• [Saved data entries]:
———
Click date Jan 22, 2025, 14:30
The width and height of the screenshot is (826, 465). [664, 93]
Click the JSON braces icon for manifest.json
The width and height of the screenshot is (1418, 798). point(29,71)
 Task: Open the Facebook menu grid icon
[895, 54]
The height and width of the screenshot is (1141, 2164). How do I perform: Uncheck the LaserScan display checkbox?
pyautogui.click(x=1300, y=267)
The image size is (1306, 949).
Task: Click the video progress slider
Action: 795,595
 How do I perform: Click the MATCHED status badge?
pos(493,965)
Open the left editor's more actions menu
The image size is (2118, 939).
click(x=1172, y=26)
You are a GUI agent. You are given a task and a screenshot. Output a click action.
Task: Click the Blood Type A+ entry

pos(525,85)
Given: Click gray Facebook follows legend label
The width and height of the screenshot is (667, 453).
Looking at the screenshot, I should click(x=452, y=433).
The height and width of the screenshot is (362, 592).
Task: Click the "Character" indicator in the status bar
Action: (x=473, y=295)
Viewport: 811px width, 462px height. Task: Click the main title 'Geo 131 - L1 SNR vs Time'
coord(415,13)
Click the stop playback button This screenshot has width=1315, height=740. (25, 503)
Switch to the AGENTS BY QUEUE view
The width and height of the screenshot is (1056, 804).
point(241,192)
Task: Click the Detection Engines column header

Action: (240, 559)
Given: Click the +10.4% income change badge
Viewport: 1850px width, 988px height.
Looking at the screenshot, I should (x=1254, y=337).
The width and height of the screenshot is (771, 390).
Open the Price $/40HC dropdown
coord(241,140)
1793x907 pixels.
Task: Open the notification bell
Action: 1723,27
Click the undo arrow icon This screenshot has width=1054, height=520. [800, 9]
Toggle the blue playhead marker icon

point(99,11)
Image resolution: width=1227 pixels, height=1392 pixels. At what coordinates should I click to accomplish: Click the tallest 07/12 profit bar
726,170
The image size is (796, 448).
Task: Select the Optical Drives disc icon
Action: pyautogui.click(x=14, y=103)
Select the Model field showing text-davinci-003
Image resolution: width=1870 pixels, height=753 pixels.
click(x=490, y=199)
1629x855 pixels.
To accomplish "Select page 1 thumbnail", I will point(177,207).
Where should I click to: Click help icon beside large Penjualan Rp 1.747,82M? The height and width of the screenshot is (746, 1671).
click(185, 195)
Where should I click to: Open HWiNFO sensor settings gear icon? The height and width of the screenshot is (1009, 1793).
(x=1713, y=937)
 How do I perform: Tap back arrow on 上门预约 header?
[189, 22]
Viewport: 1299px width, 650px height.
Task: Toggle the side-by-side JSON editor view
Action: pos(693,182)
———
• [Problem requirements]: Retype only the lines above between the line with "Open the left editor's more actions menu" and the line with "Given: Click gray", counting those two lines as well, and keep every character as it is.

• [Reply]:
Open the left editor's more actions menu
The image size is (2118, 939).
click(x=1172, y=26)
You are a GUI agent. You are given a task and a screenshot. Output a click action.
Task: Click the Blood Type A+ entry

pos(525,85)
Given: Click gray Facebook follows legend label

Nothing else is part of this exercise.